Subject terms: Environmental sciences, Engineering, Mathematics and computing
Introduction
Water is crucial and essential for sustaining life on earth. Water plays a key role in the development of the economic, social and environment of a region. Every aspect of life, be it life’s survival, agriculture, industries, livestock everything depends on the availability of water. Increase in population, urbanization, demand for expanded agriculture, modernized living standards have increased the demand for water1. Water is a renewable resource, and it is transferred between the ocean, atmosphere, and the land (through rainfall)2. Rainfall is a life-sustaining water resource, and its variability influences the water availability across any region. Rain also irrigates all flora and fauna. When water is added to rivers and dams in turn, it may be used to generate electricity through hydropower.

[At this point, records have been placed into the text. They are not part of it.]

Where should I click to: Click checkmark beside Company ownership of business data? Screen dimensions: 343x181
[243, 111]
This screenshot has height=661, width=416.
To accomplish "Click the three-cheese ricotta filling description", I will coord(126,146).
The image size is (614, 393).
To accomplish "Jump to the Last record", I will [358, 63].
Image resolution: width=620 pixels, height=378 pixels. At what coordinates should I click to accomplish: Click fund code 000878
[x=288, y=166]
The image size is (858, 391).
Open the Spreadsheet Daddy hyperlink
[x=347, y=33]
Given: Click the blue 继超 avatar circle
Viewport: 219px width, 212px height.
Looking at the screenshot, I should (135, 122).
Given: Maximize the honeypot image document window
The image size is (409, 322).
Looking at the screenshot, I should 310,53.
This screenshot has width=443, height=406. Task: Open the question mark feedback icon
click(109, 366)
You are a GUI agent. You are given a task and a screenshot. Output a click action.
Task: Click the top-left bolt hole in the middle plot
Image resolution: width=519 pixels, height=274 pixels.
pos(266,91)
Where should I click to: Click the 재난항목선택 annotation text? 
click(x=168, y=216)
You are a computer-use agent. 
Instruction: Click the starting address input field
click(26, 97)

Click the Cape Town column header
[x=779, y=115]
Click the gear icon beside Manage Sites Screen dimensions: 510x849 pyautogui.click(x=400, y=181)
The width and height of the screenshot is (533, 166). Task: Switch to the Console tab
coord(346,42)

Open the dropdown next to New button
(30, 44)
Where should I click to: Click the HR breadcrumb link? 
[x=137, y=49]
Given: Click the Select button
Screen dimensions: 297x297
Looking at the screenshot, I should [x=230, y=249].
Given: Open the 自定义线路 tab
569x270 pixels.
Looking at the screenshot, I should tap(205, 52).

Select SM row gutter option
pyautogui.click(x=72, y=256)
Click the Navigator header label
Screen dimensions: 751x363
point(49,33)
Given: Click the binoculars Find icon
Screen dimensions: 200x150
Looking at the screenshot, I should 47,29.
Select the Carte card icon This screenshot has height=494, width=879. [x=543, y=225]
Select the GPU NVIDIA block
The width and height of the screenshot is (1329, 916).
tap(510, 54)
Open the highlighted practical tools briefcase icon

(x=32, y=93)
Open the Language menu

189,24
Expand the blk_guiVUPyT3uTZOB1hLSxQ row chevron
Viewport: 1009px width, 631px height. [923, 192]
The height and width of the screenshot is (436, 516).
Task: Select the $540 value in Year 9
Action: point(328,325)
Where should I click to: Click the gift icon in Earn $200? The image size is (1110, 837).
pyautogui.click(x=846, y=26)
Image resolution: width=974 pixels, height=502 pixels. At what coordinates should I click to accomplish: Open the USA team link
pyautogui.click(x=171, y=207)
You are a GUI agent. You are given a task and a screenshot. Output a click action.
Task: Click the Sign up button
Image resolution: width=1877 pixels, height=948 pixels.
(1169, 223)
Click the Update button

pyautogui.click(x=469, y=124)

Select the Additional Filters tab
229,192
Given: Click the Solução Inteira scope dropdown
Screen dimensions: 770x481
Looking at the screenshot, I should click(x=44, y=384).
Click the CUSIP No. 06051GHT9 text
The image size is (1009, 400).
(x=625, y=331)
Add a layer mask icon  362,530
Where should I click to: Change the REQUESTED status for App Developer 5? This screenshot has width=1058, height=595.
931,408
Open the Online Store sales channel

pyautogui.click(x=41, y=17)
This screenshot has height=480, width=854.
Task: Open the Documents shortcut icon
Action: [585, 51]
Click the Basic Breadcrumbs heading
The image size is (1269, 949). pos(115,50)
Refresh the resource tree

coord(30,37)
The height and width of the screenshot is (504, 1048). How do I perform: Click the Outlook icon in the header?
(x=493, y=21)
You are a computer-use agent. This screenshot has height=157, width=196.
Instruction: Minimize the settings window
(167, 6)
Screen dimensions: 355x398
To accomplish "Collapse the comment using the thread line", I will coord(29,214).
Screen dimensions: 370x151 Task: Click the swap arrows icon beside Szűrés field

Australia is the driest inhabited continent with 70% of the continent classified as desert or semi-desert. This island continent depends on rainfall for its water supply3,4. Just like any other region, variation in rainfall often influences water availability across Australia. The continent encounters varied rainfall patterns including dryness (absence of rainfall), floods (excessive rainfall) and droughts5. Some examples are the Millenium drought, which lasted over a decade from 1995 to 20096, the 1970s dry shift in southwest Australia7, and the widespread flooding from 2009 to 2012 in the eastern Australian regions8. It has the highest rainfall in the tropical regions in the north and dry and deserted regions in the interior. These changes in the rainfall creates serious issues in water availability, management, and future resource planning.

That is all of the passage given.